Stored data
━━━━━━━━━━━━━━━━━━━━━━━━━━━━━━

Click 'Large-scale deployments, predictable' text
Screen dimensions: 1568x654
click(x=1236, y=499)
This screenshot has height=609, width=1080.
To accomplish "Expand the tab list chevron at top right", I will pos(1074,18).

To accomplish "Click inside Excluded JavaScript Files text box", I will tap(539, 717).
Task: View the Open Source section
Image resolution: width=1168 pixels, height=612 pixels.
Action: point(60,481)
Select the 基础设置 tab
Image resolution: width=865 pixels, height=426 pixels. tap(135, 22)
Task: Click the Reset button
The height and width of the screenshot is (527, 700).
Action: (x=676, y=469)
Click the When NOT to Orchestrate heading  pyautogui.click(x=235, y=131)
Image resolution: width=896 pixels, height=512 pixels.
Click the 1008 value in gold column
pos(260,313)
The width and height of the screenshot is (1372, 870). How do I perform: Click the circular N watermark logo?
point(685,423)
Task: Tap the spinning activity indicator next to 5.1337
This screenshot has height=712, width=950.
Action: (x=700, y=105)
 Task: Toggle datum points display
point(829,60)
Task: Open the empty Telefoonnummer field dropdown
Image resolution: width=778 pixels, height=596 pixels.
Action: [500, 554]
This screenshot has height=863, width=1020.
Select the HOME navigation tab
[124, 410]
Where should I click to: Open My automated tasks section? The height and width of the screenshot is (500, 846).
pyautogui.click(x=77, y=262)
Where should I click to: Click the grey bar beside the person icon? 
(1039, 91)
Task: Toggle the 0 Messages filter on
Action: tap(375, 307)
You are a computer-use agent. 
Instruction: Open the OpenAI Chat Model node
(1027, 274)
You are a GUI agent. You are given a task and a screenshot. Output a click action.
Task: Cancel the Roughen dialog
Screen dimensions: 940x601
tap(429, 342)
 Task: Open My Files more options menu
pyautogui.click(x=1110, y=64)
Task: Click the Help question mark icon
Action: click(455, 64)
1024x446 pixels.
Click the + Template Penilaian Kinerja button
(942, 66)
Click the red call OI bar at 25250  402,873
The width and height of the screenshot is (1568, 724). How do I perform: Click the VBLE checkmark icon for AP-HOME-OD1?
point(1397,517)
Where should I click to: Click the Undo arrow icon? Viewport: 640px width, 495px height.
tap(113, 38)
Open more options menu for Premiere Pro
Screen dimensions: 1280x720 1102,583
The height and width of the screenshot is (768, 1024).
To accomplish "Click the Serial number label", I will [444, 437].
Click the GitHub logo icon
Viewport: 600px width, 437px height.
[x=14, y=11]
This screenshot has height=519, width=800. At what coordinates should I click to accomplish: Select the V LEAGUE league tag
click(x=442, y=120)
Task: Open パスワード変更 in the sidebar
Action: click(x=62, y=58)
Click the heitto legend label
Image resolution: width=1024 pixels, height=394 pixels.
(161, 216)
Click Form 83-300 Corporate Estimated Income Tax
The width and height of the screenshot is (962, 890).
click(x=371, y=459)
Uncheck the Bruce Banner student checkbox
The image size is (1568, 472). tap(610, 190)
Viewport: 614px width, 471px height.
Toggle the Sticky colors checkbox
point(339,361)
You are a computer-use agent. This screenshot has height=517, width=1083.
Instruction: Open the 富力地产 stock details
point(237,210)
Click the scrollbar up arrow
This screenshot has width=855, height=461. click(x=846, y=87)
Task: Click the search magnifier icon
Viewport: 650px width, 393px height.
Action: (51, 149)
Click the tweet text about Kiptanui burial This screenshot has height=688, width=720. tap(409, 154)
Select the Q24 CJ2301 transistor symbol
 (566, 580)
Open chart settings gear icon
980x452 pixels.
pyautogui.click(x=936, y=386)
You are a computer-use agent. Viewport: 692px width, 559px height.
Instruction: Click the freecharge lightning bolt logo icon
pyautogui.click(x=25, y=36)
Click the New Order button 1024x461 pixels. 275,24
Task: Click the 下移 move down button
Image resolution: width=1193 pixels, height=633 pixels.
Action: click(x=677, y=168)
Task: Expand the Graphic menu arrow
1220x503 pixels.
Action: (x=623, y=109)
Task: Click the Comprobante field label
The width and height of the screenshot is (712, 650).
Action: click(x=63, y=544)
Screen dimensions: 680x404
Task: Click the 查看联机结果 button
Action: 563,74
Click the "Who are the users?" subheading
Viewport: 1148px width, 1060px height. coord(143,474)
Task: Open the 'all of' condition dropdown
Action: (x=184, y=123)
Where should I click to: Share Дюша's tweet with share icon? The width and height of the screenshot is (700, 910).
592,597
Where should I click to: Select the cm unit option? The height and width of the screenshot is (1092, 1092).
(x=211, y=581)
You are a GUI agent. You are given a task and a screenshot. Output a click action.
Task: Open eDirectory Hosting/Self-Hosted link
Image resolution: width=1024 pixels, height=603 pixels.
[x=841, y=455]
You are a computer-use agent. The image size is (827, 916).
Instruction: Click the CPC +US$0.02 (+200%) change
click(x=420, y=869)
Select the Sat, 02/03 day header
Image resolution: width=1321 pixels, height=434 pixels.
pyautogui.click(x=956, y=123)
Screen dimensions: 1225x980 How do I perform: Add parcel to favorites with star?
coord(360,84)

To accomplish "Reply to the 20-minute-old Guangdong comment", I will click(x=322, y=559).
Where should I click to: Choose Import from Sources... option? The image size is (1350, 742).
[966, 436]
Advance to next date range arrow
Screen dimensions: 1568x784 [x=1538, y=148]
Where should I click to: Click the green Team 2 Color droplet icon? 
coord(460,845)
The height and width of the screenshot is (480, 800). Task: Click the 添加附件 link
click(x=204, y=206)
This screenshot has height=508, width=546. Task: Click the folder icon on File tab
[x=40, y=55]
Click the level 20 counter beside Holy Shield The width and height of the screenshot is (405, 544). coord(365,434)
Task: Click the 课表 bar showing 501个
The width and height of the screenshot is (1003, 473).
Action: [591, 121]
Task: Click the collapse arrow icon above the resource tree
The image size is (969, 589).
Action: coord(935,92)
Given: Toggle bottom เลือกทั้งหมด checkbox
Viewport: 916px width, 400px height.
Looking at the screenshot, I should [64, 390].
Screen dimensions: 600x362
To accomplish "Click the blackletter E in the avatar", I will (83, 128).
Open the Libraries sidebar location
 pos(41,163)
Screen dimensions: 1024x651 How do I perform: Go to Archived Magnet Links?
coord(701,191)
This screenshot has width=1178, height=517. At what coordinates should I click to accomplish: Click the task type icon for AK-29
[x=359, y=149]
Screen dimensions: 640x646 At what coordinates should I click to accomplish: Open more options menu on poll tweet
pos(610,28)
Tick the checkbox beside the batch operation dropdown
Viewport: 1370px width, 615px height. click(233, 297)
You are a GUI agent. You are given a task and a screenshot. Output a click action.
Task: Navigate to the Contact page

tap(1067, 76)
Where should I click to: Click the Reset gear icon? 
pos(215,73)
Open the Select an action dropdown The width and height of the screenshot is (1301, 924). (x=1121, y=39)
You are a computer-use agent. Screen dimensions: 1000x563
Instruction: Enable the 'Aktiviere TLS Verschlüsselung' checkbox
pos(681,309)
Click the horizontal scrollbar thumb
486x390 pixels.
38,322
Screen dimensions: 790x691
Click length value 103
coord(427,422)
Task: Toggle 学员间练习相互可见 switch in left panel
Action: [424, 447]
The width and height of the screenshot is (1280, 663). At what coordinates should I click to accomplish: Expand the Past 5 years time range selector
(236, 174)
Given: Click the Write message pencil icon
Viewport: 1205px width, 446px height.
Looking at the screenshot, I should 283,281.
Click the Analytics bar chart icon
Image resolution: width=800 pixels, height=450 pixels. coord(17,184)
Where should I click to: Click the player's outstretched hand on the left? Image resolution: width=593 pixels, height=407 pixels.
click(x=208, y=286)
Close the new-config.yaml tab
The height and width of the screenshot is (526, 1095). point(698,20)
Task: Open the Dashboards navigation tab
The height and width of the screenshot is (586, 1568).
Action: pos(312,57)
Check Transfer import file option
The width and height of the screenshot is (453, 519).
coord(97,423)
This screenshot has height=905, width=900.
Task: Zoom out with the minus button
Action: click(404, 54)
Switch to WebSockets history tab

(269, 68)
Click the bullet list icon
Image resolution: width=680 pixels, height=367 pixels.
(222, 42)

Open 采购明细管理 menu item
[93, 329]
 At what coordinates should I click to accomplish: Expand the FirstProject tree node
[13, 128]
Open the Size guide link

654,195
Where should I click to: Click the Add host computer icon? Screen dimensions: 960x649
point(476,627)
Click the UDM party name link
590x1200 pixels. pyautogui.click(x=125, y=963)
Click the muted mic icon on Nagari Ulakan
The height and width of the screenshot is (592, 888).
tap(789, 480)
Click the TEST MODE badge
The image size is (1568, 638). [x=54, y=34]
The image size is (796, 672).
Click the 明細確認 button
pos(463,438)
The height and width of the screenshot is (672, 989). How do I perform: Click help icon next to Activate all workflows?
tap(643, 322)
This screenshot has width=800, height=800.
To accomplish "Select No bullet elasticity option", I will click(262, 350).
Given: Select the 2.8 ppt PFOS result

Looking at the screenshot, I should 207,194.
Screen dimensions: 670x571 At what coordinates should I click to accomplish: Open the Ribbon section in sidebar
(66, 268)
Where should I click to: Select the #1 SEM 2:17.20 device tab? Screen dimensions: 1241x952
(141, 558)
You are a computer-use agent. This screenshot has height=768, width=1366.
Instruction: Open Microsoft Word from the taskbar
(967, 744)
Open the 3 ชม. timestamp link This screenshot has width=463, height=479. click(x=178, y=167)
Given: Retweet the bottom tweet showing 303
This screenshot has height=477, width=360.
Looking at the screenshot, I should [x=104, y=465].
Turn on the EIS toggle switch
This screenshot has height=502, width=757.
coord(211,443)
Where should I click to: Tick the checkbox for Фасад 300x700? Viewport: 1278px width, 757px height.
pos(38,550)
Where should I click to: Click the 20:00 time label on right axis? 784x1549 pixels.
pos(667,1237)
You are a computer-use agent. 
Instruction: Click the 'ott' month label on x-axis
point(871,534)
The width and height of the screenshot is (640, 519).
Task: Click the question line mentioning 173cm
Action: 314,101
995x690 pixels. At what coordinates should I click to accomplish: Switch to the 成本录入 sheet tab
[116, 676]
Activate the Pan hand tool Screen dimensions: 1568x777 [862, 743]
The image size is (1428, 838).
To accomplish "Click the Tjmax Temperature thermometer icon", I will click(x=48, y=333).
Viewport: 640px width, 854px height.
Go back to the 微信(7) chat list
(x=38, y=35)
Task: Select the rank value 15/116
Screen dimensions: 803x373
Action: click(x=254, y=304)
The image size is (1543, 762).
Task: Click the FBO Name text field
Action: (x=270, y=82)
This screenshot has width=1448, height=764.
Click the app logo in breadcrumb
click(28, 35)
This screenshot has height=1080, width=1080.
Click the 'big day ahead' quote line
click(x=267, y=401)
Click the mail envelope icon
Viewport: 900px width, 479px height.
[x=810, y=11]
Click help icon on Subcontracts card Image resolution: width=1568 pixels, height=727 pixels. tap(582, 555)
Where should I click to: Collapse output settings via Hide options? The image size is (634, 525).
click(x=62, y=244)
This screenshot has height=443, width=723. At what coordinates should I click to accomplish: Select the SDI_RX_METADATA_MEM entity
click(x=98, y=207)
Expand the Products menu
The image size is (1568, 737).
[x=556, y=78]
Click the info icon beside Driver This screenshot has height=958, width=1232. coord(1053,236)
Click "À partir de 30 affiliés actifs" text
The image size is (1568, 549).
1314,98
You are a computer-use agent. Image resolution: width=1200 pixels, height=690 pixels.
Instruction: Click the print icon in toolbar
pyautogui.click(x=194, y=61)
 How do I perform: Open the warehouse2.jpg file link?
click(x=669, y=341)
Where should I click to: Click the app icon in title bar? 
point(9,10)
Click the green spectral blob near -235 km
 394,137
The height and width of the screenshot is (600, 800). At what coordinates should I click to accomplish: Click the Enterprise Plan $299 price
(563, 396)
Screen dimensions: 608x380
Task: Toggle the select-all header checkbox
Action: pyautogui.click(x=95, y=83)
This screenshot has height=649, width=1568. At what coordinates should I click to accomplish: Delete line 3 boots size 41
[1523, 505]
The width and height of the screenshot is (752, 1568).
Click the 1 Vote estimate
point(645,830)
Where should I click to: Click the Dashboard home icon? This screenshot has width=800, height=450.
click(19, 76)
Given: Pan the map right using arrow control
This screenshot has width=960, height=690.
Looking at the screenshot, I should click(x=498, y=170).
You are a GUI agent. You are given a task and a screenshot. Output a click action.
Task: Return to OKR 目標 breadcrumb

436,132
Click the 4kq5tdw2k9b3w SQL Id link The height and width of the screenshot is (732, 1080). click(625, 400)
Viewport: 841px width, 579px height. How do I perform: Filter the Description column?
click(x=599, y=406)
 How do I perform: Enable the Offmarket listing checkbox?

━━━━━━━━━━━━━━━━━━━━━━━━━━━━━━

PROMPT:
Please return a copy of each line in the entries that has the string "bullet".

YOUR RESPONSE:
Click the bullet list icon
To accomplish "Select No bullet elasticity option", I will click(262, 350).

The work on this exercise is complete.